Task item
Word for word, retype the records below.

Records from a data source:
+ + + +
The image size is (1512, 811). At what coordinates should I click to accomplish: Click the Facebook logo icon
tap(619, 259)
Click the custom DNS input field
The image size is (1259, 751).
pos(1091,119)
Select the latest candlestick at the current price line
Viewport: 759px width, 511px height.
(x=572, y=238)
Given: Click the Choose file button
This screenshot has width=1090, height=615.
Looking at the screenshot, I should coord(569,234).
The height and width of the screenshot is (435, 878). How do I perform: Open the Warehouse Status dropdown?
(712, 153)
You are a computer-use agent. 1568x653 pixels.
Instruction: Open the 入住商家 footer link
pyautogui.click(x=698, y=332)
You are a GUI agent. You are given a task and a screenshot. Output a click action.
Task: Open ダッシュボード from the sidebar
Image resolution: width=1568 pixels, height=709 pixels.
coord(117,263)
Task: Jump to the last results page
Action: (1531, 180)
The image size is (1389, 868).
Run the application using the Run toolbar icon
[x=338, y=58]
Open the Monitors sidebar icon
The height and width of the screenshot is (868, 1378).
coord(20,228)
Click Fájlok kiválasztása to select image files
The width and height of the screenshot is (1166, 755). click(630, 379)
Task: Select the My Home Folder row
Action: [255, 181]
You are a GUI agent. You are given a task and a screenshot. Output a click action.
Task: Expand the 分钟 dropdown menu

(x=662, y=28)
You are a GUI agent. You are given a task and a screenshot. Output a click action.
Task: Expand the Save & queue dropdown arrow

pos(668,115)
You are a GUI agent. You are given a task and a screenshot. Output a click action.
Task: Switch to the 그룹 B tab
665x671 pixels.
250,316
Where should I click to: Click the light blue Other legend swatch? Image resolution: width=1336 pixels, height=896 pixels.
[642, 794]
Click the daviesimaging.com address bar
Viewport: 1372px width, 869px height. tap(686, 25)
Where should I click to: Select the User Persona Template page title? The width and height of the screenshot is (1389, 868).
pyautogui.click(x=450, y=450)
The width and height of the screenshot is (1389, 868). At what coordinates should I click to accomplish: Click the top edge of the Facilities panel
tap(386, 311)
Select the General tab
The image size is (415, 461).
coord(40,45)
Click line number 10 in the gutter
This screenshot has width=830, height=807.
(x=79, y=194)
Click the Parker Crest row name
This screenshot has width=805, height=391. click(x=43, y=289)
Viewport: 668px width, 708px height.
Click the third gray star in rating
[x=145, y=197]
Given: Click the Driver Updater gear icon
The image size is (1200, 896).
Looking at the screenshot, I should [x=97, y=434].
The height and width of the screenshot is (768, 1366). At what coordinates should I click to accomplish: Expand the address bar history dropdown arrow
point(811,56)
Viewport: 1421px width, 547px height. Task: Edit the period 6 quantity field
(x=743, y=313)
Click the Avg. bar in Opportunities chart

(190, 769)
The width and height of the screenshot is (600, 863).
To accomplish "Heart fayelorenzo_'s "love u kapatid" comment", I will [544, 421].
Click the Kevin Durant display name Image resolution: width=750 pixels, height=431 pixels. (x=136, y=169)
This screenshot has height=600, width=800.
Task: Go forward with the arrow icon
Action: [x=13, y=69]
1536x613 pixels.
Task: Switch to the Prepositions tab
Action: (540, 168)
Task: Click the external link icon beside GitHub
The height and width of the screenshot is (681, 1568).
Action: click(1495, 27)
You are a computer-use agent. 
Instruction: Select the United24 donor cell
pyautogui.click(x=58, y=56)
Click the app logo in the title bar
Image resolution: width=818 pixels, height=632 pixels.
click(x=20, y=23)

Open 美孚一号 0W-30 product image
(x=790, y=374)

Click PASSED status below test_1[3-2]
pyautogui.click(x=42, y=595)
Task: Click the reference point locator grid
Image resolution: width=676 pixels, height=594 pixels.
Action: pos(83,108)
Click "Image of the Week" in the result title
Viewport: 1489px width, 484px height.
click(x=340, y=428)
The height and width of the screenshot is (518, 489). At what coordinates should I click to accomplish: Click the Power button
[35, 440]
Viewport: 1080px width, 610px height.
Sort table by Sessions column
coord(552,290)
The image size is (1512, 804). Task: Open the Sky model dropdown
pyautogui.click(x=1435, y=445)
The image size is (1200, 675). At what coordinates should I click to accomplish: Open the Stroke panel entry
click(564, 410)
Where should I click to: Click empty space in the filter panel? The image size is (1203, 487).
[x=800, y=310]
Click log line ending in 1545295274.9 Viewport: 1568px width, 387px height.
+ + + +
Answer box
The image size is (1512, 811). At what coordinates should I click to accomplish: Click the Facebook logo icon
tap(619, 259)
Click the custom DNS input field
The image size is (1259, 751).
pos(1091,119)
Select the latest candlestick at the current price line
Viewport: 759px width, 511px height.
(x=572, y=238)
Given: Click the Choose file button
This screenshot has width=1090, height=615.
Looking at the screenshot, I should coord(569,234).
The height and width of the screenshot is (435, 878). How do I perform: Open the Warehouse Status dropdown?
(712, 153)
You are a computer-use agent. 1568x653 pixels.
Instruction: Open the 入住商家 footer link
pyautogui.click(x=698, y=332)
You are a GUI agent. You are given a task and a screenshot. Output a click action.
Task: Open ダッシュボード from the sidebar
Image resolution: width=1568 pixels, height=709 pixels.
coord(117,263)
Task: Jump to the last results page
Action: (1531, 180)
The image size is (1389, 868).
Run the application using the Run toolbar icon
[x=338, y=58]
Open the Monitors sidebar icon
The height and width of the screenshot is (868, 1378).
coord(20,228)
Click Fájlok kiválasztása to select image files
The width and height of the screenshot is (1166, 755). click(630, 379)
Task: Select the My Home Folder row
Action: [255, 181]
You are a GUI agent. You are given a task and a screenshot. Output a click action.
Task: Expand the 分钟 dropdown menu

(x=662, y=28)
You are a GUI agent. You are given a task and a screenshot. Output a click action.
Task: Expand the Save & queue dropdown arrow

pos(668,115)
You are a GUI agent. You are given a task and a screenshot. Output a click action.
Task: Switch to the 그룹 B tab
665x671 pixels.
250,316
Where should I click to: Click the light blue Other legend swatch? Image resolution: width=1336 pixels, height=896 pixels.
[642, 794]
Click the daviesimaging.com address bar
Viewport: 1372px width, 869px height. tap(686, 25)
Where should I click to: Select the User Persona Template page title? The width and height of the screenshot is (1389, 868).
pyautogui.click(x=450, y=450)
The width and height of the screenshot is (1389, 868). At what coordinates should I click to accomplish: Click the top edge of the Facilities panel
tap(386, 311)
Select the General tab
The image size is (415, 461).
coord(40,45)
Click line number 10 in the gutter
This screenshot has width=830, height=807.
(x=79, y=194)
Click the Parker Crest row name
This screenshot has width=805, height=391. click(x=43, y=289)
Viewport: 668px width, 708px height.
Click the third gray star in rating
[x=145, y=197]
Given: Click the Driver Updater gear icon
The image size is (1200, 896).
Looking at the screenshot, I should [x=97, y=434].
The height and width of the screenshot is (768, 1366). At what coordinates should I click to accomplish: Expand the address bar history dropdown arrow
point(811,56)
Viewport: 1421px width, 547px height. Task: Edit the period 6 quantity field
(x=743, y=313)
Click the Avg. bar in Opportunities chart

(190, 769)
The width and height of the screenshot is (600, 863).
To accomplish "Heart fayelorenzo_'s "love u kapatid" comment", I will [544, 421].
Click the Kevin Durant display name Image resolution: width=750 pixels, height=431 pixels. (x=136, y=169)
This screenshot has height=600, width=800.
Task: Go forward with the arrow icon
Action: [x=13, y=69]
1536x613 pixels.
Task: Switch to the Prepositions tab
Action: (540, 168)
Task: Click the external link icon beside GitHub
The height and width of the screenshot is (681, 1568).
Action: click(1495, 27)
You are a computer-use agent. 
Instruction: Select the United24 donor cell
pyautogui.click(x=58, y=56)
Click the app logo in the title bar
Image resolution: width=818 pixels, height=632 pixels.
click(x=20, y=23)

Open 美孚一号 0W-30 product image
(x=790, y=374)

Click PASSED status below test_1[3-2]
pyautogui.click(x=42, y=595)
Task: Click the reference point locator grid
Image resolution: width=676 pixels, height=594 pixels.
Action: pos(83,108)
Click "Image of the Week" in the result title
Viewport: 1489px width, 484px height.
click(x=340, y=428)
The height and width of the screenshot is (518, 489). At what coordinates should I click to accomplish: Click the Power button
[35, 440]
Viewport: 1080px width, 610px height.
Sort table by Sessions column
coord(552,290)
The image size is (1512, 804). Task: Open the Sky model dropdown
pyautogui.click(x=1435, y=445)
The image size is (1200, 675). At what coordinates should I click to accomplish: Open the Stroke panel entry
click(564, 410)
Where should I click to: Click empty space in the filter panel? The image size is (1203, 487).
[x=800, y=310]
Click log line ending in 1545295274.9 Viewport: 1568px width, 387px height.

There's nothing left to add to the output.